= DATA FOR ANALYSIS =
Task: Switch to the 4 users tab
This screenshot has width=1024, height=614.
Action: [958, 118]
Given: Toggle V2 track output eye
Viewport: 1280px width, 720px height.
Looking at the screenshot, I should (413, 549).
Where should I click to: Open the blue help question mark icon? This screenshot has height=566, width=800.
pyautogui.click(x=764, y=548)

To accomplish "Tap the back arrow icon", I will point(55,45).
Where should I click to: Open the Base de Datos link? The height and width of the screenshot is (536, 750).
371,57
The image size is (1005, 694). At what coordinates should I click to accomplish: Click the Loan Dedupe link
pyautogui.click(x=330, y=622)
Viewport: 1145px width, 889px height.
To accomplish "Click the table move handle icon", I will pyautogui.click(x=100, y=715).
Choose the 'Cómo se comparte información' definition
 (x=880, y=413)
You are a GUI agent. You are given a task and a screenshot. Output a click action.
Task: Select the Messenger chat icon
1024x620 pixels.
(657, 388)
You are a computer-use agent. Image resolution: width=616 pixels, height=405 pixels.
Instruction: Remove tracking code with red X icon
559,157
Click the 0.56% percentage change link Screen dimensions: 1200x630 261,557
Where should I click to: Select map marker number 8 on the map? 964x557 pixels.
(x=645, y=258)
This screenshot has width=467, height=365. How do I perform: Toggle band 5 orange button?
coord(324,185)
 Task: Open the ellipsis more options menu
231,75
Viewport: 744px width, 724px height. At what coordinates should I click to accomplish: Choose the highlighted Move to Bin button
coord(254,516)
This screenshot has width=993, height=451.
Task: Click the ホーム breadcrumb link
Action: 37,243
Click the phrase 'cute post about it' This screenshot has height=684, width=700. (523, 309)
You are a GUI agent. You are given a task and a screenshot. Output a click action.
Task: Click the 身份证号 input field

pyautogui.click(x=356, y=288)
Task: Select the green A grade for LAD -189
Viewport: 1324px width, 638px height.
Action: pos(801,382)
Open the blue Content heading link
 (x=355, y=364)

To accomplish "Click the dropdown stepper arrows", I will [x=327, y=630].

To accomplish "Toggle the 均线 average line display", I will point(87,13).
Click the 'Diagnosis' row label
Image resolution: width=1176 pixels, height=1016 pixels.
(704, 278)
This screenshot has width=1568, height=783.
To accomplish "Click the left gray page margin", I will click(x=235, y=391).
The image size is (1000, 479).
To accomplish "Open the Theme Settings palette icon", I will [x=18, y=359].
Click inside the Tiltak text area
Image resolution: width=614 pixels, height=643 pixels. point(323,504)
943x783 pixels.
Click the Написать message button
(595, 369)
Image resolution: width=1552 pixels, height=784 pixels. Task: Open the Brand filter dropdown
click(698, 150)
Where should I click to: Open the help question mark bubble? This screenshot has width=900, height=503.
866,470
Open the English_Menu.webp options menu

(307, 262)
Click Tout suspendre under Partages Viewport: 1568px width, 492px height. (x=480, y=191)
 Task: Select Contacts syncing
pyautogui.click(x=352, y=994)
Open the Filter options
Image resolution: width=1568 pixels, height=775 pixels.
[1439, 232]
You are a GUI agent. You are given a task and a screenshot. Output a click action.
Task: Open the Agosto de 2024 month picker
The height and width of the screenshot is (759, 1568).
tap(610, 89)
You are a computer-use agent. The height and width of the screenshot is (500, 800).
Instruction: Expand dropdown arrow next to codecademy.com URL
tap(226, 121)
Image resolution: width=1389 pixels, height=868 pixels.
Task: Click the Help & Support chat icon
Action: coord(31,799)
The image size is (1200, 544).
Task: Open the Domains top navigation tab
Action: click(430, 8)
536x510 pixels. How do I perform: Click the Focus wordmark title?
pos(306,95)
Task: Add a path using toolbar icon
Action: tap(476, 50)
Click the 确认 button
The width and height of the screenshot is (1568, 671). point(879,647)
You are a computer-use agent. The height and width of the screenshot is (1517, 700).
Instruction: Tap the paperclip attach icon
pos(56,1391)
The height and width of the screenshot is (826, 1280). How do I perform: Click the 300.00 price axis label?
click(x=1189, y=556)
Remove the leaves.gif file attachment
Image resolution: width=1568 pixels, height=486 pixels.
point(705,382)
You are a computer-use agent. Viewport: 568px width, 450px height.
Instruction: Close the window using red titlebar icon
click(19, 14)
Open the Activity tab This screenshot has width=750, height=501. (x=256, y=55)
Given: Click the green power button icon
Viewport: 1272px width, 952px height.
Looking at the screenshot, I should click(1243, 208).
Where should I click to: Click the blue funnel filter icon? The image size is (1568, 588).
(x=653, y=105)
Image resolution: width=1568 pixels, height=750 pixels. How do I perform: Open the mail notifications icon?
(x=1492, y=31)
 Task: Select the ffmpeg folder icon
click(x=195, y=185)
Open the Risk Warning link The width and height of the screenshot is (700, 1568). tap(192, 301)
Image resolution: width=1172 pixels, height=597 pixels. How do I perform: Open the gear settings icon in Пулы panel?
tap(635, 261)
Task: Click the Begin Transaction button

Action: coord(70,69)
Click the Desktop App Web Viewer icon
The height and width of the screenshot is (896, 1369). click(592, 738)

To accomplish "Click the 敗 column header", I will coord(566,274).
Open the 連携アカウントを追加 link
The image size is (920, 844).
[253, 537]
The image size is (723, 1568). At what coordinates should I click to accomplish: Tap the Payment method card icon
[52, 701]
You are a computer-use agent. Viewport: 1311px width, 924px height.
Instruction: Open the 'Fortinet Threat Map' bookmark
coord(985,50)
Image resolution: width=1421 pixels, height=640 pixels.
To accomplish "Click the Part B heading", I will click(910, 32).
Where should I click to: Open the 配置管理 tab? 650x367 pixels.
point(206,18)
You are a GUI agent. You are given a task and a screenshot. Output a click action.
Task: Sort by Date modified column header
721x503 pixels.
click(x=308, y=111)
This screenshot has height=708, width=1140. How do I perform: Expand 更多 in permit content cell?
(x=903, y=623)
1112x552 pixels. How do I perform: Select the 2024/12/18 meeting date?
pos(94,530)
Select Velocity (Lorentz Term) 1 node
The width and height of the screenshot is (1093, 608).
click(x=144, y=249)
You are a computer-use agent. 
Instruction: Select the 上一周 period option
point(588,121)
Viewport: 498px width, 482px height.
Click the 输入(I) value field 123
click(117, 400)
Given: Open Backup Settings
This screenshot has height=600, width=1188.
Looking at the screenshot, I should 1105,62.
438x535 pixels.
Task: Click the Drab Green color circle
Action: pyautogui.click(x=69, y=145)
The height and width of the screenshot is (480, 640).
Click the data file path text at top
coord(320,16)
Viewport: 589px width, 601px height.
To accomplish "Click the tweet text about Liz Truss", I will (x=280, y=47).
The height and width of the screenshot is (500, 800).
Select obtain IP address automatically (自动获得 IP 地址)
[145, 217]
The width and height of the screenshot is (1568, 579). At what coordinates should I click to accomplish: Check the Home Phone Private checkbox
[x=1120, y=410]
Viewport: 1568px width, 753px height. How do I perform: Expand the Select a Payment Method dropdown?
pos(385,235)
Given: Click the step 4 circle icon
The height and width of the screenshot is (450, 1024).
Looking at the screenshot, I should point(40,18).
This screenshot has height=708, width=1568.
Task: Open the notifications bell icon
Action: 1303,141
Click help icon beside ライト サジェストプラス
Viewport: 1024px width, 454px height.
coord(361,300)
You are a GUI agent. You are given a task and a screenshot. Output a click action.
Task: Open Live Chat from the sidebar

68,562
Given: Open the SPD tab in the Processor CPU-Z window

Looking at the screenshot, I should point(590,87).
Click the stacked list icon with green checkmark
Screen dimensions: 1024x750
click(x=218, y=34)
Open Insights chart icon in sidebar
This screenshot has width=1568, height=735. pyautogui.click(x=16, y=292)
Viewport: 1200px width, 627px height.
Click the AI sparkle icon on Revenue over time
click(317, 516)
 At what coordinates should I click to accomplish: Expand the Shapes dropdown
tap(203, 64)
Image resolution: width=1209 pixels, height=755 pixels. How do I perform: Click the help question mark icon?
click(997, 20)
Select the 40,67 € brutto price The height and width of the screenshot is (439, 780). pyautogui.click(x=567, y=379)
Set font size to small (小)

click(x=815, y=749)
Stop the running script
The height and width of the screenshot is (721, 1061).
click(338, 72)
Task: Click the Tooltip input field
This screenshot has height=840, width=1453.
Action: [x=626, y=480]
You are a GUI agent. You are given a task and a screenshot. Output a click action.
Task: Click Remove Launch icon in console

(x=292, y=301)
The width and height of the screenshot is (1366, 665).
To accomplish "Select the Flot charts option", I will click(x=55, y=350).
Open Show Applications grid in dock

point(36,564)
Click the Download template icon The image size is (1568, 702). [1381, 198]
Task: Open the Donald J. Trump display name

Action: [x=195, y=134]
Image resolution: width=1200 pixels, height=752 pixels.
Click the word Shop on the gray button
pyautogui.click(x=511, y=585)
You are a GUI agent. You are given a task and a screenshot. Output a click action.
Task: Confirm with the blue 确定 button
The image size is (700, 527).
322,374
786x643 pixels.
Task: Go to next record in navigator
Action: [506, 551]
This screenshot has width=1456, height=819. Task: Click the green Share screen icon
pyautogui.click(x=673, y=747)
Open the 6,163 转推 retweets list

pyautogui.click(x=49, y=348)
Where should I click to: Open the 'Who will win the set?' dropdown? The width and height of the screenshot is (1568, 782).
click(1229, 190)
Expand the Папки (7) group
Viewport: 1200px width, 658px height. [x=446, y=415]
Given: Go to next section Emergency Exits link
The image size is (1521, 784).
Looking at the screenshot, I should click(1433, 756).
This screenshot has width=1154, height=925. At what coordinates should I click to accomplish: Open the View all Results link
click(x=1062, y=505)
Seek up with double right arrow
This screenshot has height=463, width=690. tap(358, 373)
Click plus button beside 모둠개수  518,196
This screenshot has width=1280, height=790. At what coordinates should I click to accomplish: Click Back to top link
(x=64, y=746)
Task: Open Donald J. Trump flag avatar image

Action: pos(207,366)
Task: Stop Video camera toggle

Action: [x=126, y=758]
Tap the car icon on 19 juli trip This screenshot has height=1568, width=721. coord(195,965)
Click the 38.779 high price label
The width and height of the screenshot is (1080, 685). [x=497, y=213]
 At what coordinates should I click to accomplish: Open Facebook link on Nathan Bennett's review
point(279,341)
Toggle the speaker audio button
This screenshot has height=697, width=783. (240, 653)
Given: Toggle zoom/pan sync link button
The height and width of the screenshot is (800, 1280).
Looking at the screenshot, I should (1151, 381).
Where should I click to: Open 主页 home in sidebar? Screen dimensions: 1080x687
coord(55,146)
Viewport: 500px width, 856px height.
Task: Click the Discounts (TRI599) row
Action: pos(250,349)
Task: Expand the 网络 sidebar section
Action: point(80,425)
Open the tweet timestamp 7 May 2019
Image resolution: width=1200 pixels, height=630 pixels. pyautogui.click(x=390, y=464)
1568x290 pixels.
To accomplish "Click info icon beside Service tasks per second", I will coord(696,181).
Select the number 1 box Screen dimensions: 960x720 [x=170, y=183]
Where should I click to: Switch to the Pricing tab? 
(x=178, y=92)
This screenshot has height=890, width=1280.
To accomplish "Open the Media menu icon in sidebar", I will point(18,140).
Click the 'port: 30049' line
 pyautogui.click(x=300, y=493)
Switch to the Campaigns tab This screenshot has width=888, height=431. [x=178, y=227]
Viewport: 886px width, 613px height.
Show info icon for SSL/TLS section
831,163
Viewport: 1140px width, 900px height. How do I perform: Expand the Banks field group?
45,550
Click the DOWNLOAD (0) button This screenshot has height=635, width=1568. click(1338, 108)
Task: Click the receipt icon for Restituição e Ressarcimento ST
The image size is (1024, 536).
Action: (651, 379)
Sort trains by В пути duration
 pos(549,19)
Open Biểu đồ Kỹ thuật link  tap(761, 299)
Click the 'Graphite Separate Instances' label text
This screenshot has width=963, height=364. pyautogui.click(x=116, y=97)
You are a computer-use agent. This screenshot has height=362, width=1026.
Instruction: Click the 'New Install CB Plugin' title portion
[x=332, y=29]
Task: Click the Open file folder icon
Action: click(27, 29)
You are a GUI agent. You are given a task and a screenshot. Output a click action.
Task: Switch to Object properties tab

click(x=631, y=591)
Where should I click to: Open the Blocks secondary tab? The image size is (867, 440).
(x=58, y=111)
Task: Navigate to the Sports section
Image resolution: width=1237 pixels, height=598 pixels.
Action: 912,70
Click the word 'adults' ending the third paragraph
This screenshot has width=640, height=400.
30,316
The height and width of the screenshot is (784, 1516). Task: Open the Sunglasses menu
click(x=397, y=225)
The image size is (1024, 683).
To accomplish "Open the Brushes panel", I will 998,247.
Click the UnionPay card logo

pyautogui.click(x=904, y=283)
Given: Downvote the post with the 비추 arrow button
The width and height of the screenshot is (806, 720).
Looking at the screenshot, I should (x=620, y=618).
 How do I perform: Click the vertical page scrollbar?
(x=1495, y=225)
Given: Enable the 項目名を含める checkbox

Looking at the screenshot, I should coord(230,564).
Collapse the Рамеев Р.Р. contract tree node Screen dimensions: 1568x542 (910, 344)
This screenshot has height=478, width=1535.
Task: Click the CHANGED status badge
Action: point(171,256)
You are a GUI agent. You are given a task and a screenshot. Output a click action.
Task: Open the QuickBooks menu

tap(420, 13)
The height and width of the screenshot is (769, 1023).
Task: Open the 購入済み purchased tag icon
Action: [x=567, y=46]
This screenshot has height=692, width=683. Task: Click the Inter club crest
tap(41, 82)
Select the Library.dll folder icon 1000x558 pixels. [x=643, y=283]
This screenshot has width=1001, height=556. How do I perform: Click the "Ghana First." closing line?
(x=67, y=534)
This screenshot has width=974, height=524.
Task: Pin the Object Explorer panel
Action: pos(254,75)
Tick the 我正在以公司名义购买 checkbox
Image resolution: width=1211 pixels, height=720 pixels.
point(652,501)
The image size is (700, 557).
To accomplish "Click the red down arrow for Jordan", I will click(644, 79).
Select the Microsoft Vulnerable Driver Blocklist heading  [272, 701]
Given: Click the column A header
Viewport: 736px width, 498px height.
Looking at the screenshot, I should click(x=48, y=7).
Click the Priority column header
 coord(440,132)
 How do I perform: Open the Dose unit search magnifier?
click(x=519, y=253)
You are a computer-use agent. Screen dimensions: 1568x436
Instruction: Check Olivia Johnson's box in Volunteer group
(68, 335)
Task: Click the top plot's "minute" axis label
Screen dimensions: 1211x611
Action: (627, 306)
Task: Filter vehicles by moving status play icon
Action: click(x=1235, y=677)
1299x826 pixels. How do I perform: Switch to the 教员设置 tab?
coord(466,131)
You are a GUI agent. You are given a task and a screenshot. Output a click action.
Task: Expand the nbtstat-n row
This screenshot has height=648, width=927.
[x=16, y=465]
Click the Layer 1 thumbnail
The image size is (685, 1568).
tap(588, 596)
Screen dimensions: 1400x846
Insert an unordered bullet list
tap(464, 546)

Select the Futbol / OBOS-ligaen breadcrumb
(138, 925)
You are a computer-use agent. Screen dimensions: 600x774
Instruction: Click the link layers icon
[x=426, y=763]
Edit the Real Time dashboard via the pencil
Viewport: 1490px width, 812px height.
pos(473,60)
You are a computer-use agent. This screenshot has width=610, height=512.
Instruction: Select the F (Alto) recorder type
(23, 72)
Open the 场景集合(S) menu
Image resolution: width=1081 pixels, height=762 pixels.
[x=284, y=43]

= WORK INSTRUCTION =
The answer must be the line containing "Screen dimensions: 1211x611" and every line after it to the end of the records, repeated exactly.

= RESPONSE =
Screen dimensions: 1211x611
Action: (627, 306)
Task: Filter vehicles by moving status play icon
Action: click(x=1235, y=677)
1299x826 pixels. How do I perform: Switch to the 教员设置 tab?
coord(466,131)
You are a GUI agent. You are given a task and a screenshot. Output a click action.
Task: Expand the nbtstat-n row
This screenshot has height=648, width=927.
[x=16, y=465]
Click the Layer 1 thumbnail
The image size is (685, 1568).
tap(588, 596)
Screen dimensions: 1400x846
Insert an unordered bullet list
tap(464, 546)

Select the Futbol / OBOS-ligaen breadcrumb
(138, 925)
You are a computer-use agent. Screen dimensions: 600x774
Instruction: Click the link layers icon
[x=426, y=763]
Edit the Real Time dashboard via the pencil
Viewport: 1490px width, 812px height.
pos(473,60)
You are a computer-use agent. This screenshot has width=610, height=512.
Instruction: Select the F (Alto) recorder type
(23, 72)
Open the 场景集合(S) menu
Image resolution: width=1081 pixels, height=762 pixels.
[x=284, y=43]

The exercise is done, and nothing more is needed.